Tomatoes do continue to ripen off the vine, and even green tomatoes can still turn red in your house. Here’s some detailed information about ways to do that (and ways to not do that):,soft%2C%20bruised%2C%20or%20blemished%2C%20separate%20them...%20More%20

Also, there are a lot of ways to use green tomatoes- pickles, chutneys, and of course, breaded and fried. Here’s some recipes, including a cake and a sweet bread:

As for squash, it can be a relief when summer squash plants kick the bucket – mine are way too sprawly to even think of trying to cover them. But winter squash are also sensitive to frost. If it does frost, you’ll still be able to pick your winter squash and pumpkins and eat them, but they won’t keep as long. So consider picking them before you have to. And unfortunately, winter squash are quite subject to theft, so picking them early, and letting them cure inside may be the best plan.

SEEDS – We receive donations of seeds from seed companies, which we then hand out to our gardeners. These are generally seeds that are too old to be sold, but that are still viable. We get free seeds, and the companies get tax write-offs, so everybody wins. We do have a large number of seeds in storage for next year, but it’s possible that we won’t receive as many donations this winter as we usually do. Because of the pandemic, more people have tried gardening this year, both to supplement their food supply, and to give themselves something to do when so many ordinary activities haven’t been available. As a consequence, many seed companies have had a difficult time keeping up with demand.

We’ll just have to wait and see about this, but I encourage everybody to think about saving seeds yourself from some of your plants. Bean seeds are easy enough – if your remaining snap beans have developed big hard seeds, you can keep the pods on the plants until they dry, and then shell them and keep them in containers in a cool dry room. (Of course, you can cook and eat the dry beans too, in soups and stews.) It’s easy to save seeds from flowers like marigolds and zinnias, although these flowers also frequently reseed themselves. But whatever you try to save, make sure it’s an “open-pollinated” rather than a “hybrid” variety. Seeds from hybrids are often sterile, or do not grow into healthy productive plants. Saving seeds is a large topic, but here’s a link to basic information from the University of Minnesota Extension:

BEAUTIFUL PHOTOS ON OUR WEB SITE – One of our gardeners took a large number of excellent photographs of our gardens, and we now have a few of them posted on our home page. Take a look – they’re incredible.

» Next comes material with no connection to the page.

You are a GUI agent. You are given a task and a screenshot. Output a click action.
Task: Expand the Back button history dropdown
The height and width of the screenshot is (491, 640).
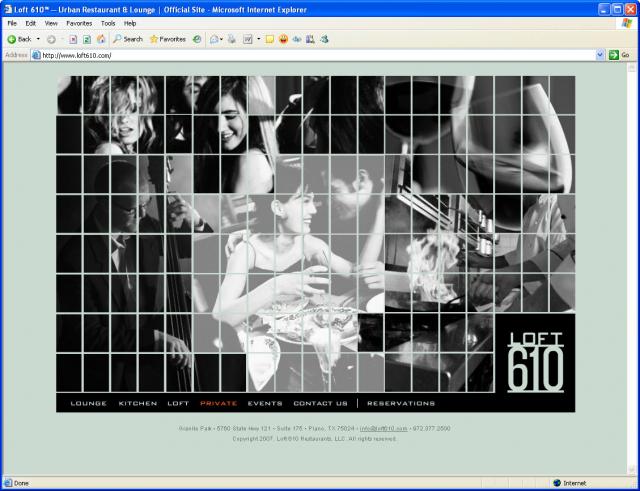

 Happy Gardening and Stay Well,


Wednesday, September 23, 2020

From the Gardens Registrar: Pick Your Produce; Frequently Asked and Answered Questions; Doodle Poll Links for Weed-Whacking Sessions

Hello Gardeners,

PICK YOUR PRODUCE!!! – Please continue picking your produce. If you have too much, you can always leave extras on the share shelves. I keep getting reports of vegetables sitting and rotting in various plots. It’s hard to see food going to waste.

FAAQ’s – Happy Fall and Happy Equinox, everybody. As things are winding down in our gardens now, I thought this would be a good time to look at the next few months.

Q, When do the gardens close for the season?

A. Depends on the weather. We will probably have a closing day sometime in early November. At that point, we will bring most of the tools and carts into the sheds for the winter. But although we’re officially closed, we always leave a few tools and carts out all winter for gardeners who need them. But no, we won’t plow the snow off the paths. The portable toilets will also be taken away early in November.

Q. When does the water get turned off for the season?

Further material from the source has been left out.